Russie, Gogol au centre, trois épisodes. Par André Markowicz

Russie, 
Gogol au centre, trois épisodes.

Dans la rue, tout va bien. Les gens, je veux dire, ce sont des gens, comme tout le monde, on marche, on vit, on fait les courses. Je les regarde, les gens, et je me dis que, depuis que je connais la Russie, ils n’ont pas vraiment changé — les mêmes expressions, les mêmes attitudes. Bon, avant, personne n’avait de smartphones, et maintenant tout le monde a des smartphones, mais voilà, c’est tout. Et on peut vivre, tout fait tranquillement. On vit. Il y a de plus en plus d’embouteillages — je ne parle pas même de Moscou, j’étais à Pétersbourg, ça veut dire que les gens achètent des voitures, consomment, enfin, ils font ce que nous faisons, nous, en essayant de ne pas être malades, parce que la médecine, ce n’est pas qu’elle n’est pas gratuite, c’est que, la médecine gratuite, elle ne l’est pas, gratuite. Il faut payer pour tout. Et, même si les pensions de vieillesse ont augmenté, là encore, il vaut mieux ne pas être vieux en Russie.

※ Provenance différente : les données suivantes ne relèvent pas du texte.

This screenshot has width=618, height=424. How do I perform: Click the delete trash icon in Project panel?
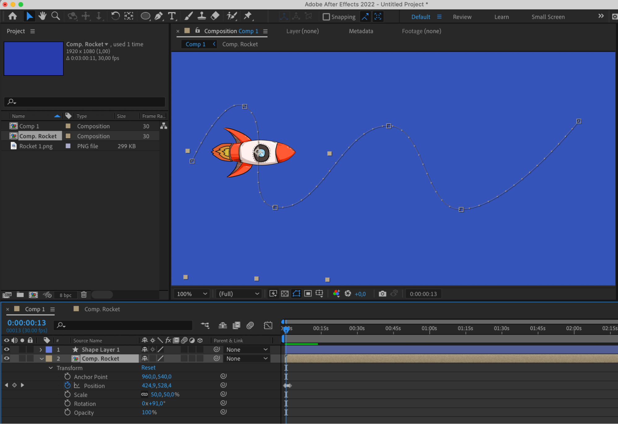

Bref, bon, une vie comme une vie. Et puis, je regarde ce qui se passe autour de moi, et je tombe sur trois faits, — des faits divers, ou des faits politiques, allez savoir. Trois suites d’articles, pour moi, comme d’habitude, sur mon mur FB, et sur celui d’un certain nombre de mes amis.

*

1.

Vous vous souvenez, le 28 mars dernier, j’avais consacré une chronique au reportage-choc d’Alexéï Navalny sur la fortune du premier ministre Dmitri Medvédev. Ce reportage a été vu des millions et des millions de fois en Russie et n’a reçu aucune réponse officielle. Aucune commission d’enquête n’a été nommée, aucun procès en diffamation n’a été intenté, sauf, accessoirement, par un des oligarques cités pour avoir offert des résidences de luxe à Medvédev, Alisher Ousmanov. Et Navalny lui-même a été agressé physiquement par des bandes de « patriotes » (c’est comme ça qu’ils s’appellent) et a failli perdre un œil. D’autres membres de son équipe et, plus largement, de son parti, sont quotidiennement agressés à travers toute la Russie. — Mais, encore une fois, la réaction officielle du pouvoir russe a été de n’avoir aucune réaction. Quand on pense à ce qu’il a fallu pour Richard Ferrand ou les ministres du Modem pour démissionner (et je n’en discute pas aujourd’hui), on dit que le pouvoir russe a encore, finalement, de beaux jours devant lui.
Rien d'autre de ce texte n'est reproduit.